Si è messa dalla parte del pubblico, Rosa Matteucci, per vedere meglio il “trailer” di Scillitani. Rosa Matteucci, uno dei maggiori talenti della letteratura italiana, che vive a Genova ma è di Orvieto ed è orgogliosa di esserlo, e per questo oggi rappresenta l’Umbria. Quando vede le mucche e ascolta il racconto sofferente degli allevatori sulla loro morte per isolamento e gelo, sta male, ha la stessa reazione vibrante delle protagoniste dei suoi romanzi pubblicati da Adelphi, “Lourdes” e “Costellazione familiare”. “È insopportabile, non si può vedere una cosa del genere. Non si possono dimenticare gli animali, le mucche, poi, che sono la terra e la vita”. Gli fa eco Rumiz. “La sofferenza degli animali è quasi ignorata dalle istituzioni”. E anche dalla superficiale, bombastica copertura dei media. Le mucche non si lamentano, e non fanno parte delle magnifiche sorti e progressive.

Le suggestioni sono molte, convergono. L’Oriente, soprattutto.

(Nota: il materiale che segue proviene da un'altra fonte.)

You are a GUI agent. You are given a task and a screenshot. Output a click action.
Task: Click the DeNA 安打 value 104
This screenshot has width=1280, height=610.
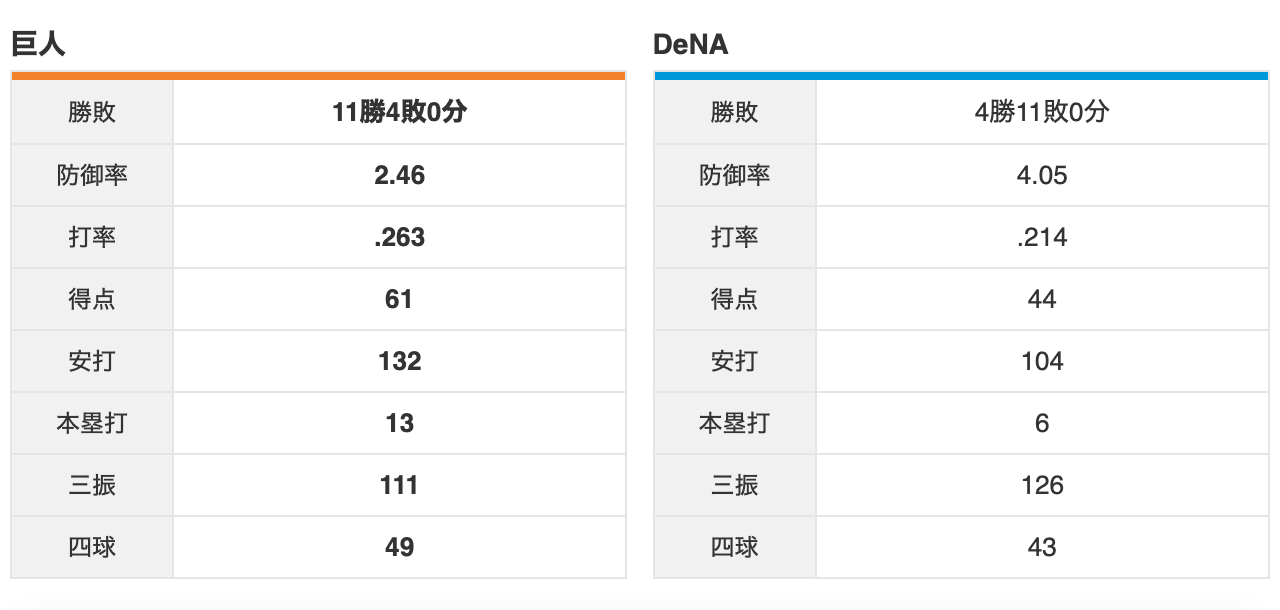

La “terra di mezzo”, le sue montagne, i suoi altipiani che sembrano asiatici, New Age, come diceva il poeta Guido Ceronetti qualche anno fa, e Castelluccio che sembra il Tibet, dice Rumiz, e Rosa Matteucci che unisce l’Oriente (ha scritto anche una “India per signorine”) con le Sante Umbre, Santa Chiara, Santa Angela, Santa Vanna.

E ragionando di religione e fascino ultraterreno del digiuno e dei richiami del trascendente, ci s’imbatte ad un tratto nel ciauscolo di Renato Mattioni, vissano trapiantato a Milano da poco pendolare con Roma. “Un cibo tutt’altro che da virtù ascetica”, spiega parlando del delizioso libretto “Non di solo pane”, che del ciauscolo narra storie e memorie. “Eppure un cibo frugale, da ‘virtù penultima’, quella della ‘mezza costa’”.

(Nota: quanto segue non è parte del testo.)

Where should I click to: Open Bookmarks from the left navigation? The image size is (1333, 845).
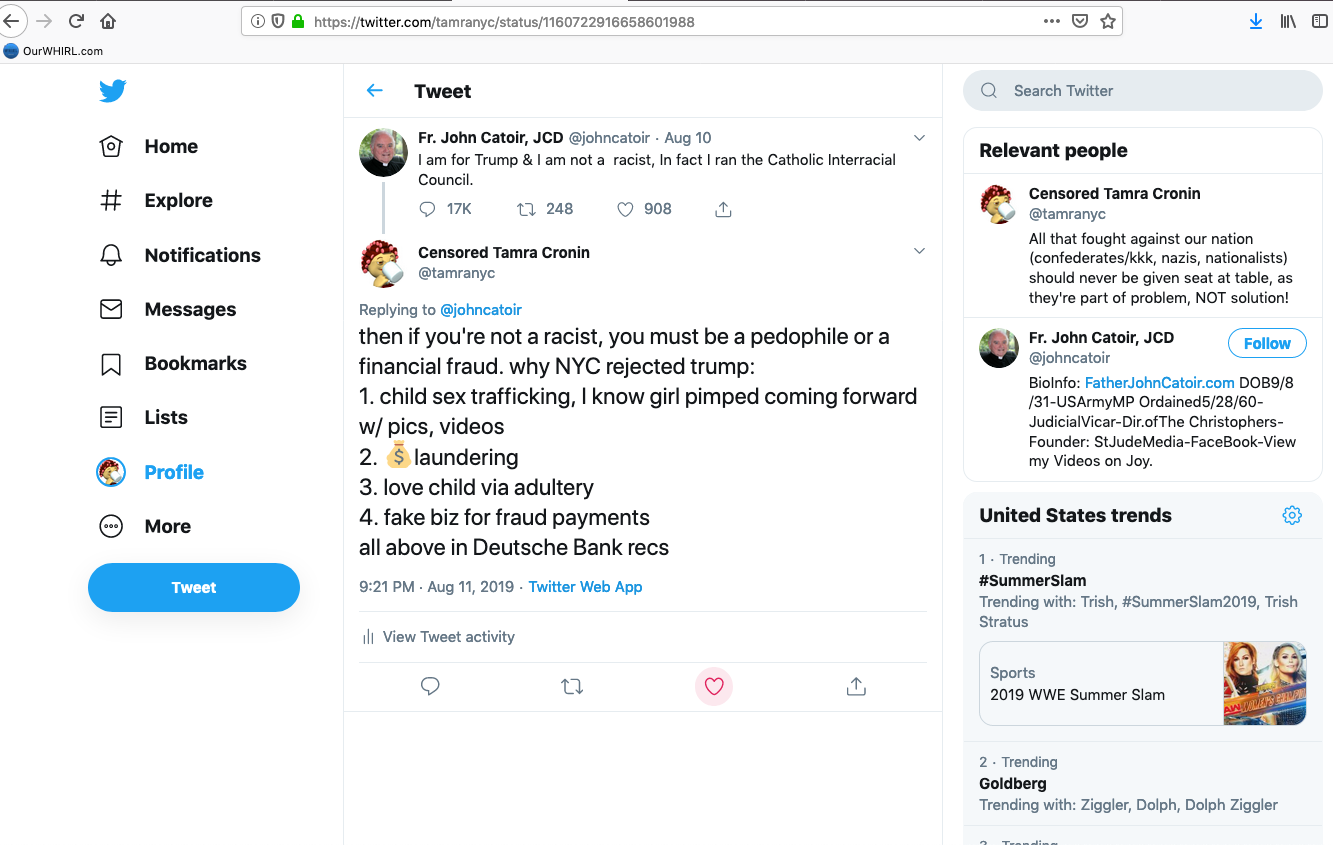pos(195,363)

Memorie di “resistenza”. Perché quando fa il giro del tavolo la foto dello zio di Mattioni di cui Guido Picchio ha fatto sul web l’icona della “Resistenza del ciauscolo”, Lidia Ravera, che da sempre studia l’antropologia della vecchiaia e vi ha dedicato romanzi e saggi, si dice incantata alla forza di questo anziano, anzi vecchio, dall’autenticità triste ma resiliente e volta al futuro della sua faccia segnata di spettacolari rughe. Resistenza, così come “resistenti” (gente cioè tesa a cercare per l’Appennino una narrazione nuova, “una formula inedita di rinascita e, soprattutto, di appartenenza”) sono i protagonisti di Paolo Rumiz. Perché il nocciolo è tutto qui. Cosa fare di queste zone, cosa fare dell’Appennino, come costruire un nuovo inizio, non solo dal terremoto, attraverso una bellezza che assecondi quella dei luoghi e sia in grado di propiziare la rinascita. Perché le “forze della rinascita” esistono, dice Rumiz, e ribadisce in un appassionato intervento Paolo Piacentini, sono già attive e possono far sistema da sùbito, a patto che la politica, che non è affatto scontato, sia capace di costruire sinergie al posto di concorrenze sterili.

Ci vuole un modello nuovo di Appennino, dice Ermete Realacci, bisogna mettere in rete le risorse, le idee, le invenzioni, i prodotti di eccellenza. Come il ciauscolo di Mattioni, che fattura sei milioni l’anno. Ripensare lo sviluppo. In nome di tradizione, leggerezza e nuova coesione. Ricorda, Realacci, il suo progetto di legge sui piccoli comuni. Ripensare lo sviluppo, ma tornando all’arcano dei luoghi, alla sapienza delle radici pastorali. I sentieri che abbiamo percorso, dice Rumiz a mo’ di conclusione, indicano la strada del ritorno.